* **Task brief**
All of the entries should be written out again exactly.

* **Source data**
= Beginning of Section =
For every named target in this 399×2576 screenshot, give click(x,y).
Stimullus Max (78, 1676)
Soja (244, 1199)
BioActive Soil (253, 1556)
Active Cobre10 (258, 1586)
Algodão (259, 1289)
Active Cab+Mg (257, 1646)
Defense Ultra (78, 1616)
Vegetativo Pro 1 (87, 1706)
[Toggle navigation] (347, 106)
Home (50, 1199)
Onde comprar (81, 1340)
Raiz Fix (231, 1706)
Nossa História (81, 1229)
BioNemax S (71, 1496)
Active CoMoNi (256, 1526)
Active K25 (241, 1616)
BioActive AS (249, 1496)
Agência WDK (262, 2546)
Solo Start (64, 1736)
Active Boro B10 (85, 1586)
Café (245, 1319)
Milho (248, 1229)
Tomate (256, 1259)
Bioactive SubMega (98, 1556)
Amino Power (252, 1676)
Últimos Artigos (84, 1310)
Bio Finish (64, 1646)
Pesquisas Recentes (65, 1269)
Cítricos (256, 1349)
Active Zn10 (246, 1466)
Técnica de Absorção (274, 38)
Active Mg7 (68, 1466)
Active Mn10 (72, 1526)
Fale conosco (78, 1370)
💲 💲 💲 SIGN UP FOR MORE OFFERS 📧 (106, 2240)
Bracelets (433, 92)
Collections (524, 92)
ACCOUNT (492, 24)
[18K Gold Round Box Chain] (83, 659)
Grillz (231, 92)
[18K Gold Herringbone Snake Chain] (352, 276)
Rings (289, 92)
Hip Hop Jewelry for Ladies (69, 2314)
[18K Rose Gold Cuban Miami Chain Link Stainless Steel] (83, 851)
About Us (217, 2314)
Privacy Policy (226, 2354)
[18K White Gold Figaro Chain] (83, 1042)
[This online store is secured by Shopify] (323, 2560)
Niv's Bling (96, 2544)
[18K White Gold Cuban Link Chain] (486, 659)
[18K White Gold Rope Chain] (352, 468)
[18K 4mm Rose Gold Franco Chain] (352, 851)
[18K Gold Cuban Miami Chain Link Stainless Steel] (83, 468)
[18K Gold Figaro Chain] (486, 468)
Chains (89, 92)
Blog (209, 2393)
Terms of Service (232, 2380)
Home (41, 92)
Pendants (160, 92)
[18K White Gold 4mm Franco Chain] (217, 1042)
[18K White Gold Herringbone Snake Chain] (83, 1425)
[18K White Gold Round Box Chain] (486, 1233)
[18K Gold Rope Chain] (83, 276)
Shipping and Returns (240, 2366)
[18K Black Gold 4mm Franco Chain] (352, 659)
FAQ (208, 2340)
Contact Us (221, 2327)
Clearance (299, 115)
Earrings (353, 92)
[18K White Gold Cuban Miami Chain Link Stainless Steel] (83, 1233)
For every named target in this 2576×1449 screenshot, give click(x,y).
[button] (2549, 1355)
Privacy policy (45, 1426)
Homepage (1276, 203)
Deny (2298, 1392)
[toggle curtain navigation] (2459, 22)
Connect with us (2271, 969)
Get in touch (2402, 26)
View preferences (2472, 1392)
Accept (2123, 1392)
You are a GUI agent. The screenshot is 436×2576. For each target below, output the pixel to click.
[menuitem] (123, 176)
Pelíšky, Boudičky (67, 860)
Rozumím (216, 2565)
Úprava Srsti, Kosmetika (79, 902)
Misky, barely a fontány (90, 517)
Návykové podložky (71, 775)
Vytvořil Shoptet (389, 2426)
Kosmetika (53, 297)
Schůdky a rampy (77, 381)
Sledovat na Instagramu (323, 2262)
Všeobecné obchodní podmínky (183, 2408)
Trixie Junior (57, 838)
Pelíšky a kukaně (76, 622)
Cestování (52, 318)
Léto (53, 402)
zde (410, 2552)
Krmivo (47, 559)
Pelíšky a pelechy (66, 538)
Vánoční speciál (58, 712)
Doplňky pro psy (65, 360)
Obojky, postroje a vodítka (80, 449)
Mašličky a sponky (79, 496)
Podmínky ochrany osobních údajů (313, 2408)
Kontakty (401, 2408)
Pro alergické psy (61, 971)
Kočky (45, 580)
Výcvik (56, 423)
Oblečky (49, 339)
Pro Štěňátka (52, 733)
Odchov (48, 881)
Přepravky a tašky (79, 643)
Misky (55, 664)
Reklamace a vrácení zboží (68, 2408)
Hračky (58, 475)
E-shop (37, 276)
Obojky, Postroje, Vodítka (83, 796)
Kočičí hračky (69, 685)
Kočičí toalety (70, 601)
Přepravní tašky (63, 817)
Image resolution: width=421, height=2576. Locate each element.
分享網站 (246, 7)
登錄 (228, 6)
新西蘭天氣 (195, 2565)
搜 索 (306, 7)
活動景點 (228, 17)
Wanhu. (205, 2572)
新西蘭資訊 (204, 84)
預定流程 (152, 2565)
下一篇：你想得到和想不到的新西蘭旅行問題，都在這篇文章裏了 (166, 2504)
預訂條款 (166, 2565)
= End of Section =
* **Result for this task**
For every named target in this 399×2576 screenshot, give click(x,y).
Stimullus Max (78, 1676)
Soja (244, 1199)
BioActive Soil (253, 1556)
Active Cobre10 (258, 1586)
Algodão (259, 1289)
Active Cab+Mg (257, 1646)
Defense Ultra (78, 1616)
Vegetativo Pro 1 (87, 1706)
[Toggle navigation] (347, 106)
Home (50, 1199)
Onde comprar (81, 1340)
Raiz Fix (231, 1706)
Nossa História (81, 1229)
BioNemax S (71, 1496)
Active CoMoNi (256, 1526)
Active K25 (241, 1616)
BioActive AS (249, 1496)
Agência WDK (262, 2546)
Solo Start (64, 1736)
Active Boro B10 (85, 1586)
Café (245, 1319)
Milho (248, 1229)
Tomate (256, 1259)
Bioactive SubMega (98, 1556)
Amino Power (252, 1676)
Últimos Artigos (84, 1310)
Bio Finish (64, 1646)
Pesquisas Recentes (65, 1269)
Cítricos (256, 1349)
Active Zn10 (246, 1466)
Técnica de Absorção (274, 38)
Active Mg7 (68, 1466)
Active Mn10 (72, 1526)
Fale conosco (78, 1370)
💲 💲 💲 SIGN UP FOR MORE OFFERS 📧 (106, 2240)
Bracelets (433, 92)
Collections (524, 92)
ACCOUNT (492, 24)
[18K Gold Round Box Chain] (83, 659)
Grillz (231, 92)
[18K Gold Herringbone Snake Chain] (352, 276)
Rings (289, 92)
Hip Hop Jewelry for Ladies (69, 2314)
[18K Rose Gold Cuban Miami Chain Link Stainless Steel] (83, 851)
About Us (217, 2314)
Privacy Policy (226, 2354)
[18K White Gold Figaro Chain] (83, 1042)
[This online store is secured by Shopify] (323, 2560)
Niv's Bling (96, 2544)
[18K White Gold Cuban Link Chain] (486, 659)
[18K White Gold Rope Chain] (352, 468)
[18K 4mm Rose Gold Franco Chain] (352, 851)
[18K Gold Cuban Miami Chain Link Stainless Steel] (83, 468)
[18K Gold Figaro Chain] (486, 468)
Chains (89, 92)
Blog (209, 2393)
Terms of Service (232, 2380)
Home (41, 92)
Pendants (160, 92)
[18K White Gold 4mm Franco Chain] (217, 1042)
[18K White Gold Herringbone Snake Chain] (83, 1425)
[18K White Gold Round Box Chain] (486, 1233)
[18K Gold Rope Chain] (83, 276)
Shipping and Returns (240, 2366)
[18K Black Gold 4mm Franco Chain] (352, 659)
FAQ (208, 2340)
Contact Us (221, 2327)
Clearance (299, 115)
Earrings (353, 92)
[18K White Gold Cuban Miami Chain Link Stainless Steel] (83, 1233)
For every named target in this 2576×1449 screenshot, give click(x,y).
[button] (2549, 1355)
Privacy policy (45, 1426)
Homepage (1276, 203)
Deny (2298, 1392)
[toggle curtain navigation] (2459, 22)
Connect with us (2271, 969)
Get in touch (2402, 26)
View preferences (2472, 1392)
Accept (2123, 1392)
You are a GUI agent. The screenshot is 436×2576. For each target below, output the pixel to click.
[menuitem] (123, 176)
Pelíšky, Boudičky (67, 860)
Rozumím (216, 2565)
Úprava Srsti, Kosmetika (79, 902)
Misky, barely a fontány (90, 517)
Návykové podložky (71, 775)
Vytvořil Shoptet (389, 2426)
Kosmetika (53, 297)
Schůdky a rampy (77, 381)
Sledovat na Instagramu (323, 2262)
Všeobecné obchodní podmínky (183, 2408)
Trixie Junior (57, 838)
Pelíšky a kukaně (76, 622)
Cestování (52, 318)
Léto (53, 402)
zde (410, 2552)
Krmivo (47, 559)
Pelíšky a pelechy (66, 538)
Vánoční speciál (58, 712)
Doplňky pro psy (65, 360)
Obojky, postroje a vodítka (80, 449)
Mašličky a sponky (79, 496)
Podmínky ochrany osobních údajů (313, 2408)
Kontakty (401, 2408)
Pro alergické psy (61, 971)
Kočky (45, 580)
Výcvik (56, 423)
Oblečky (49, 339)
Pro Štěňátka (52, 733)
Odchov (48, 881)
Přepravky a tašky (79, 643)
Misky (55, 664)
Reklamace a vrácení zboží (68, 2408)
Hračky (58, 475)
E-shop (37, 276)
Obojky, Postroje, Vodítka (83, 796)
Kočičí hračky (69, 685)
Kočičí toalety (70, 601)
Přepravní tašky (63, 817)
Image resolution: width=421, height=2576. Locate each element.
分享網站 (246, 7)
登錄 (228, 6)
新西蘭天氣 (195, 2565)
搜 索 (306, 7)
活動景點 (228, 17)
Wanhu. (205, 2572)
新西蘭資訊 (204, 84)
預定流程 (152, 2565)
下一篇：你想得到和想不到的新西蘭旅行問題，都在這篇文章裏了 (166, 2504)
預訂條款 (166, 2565)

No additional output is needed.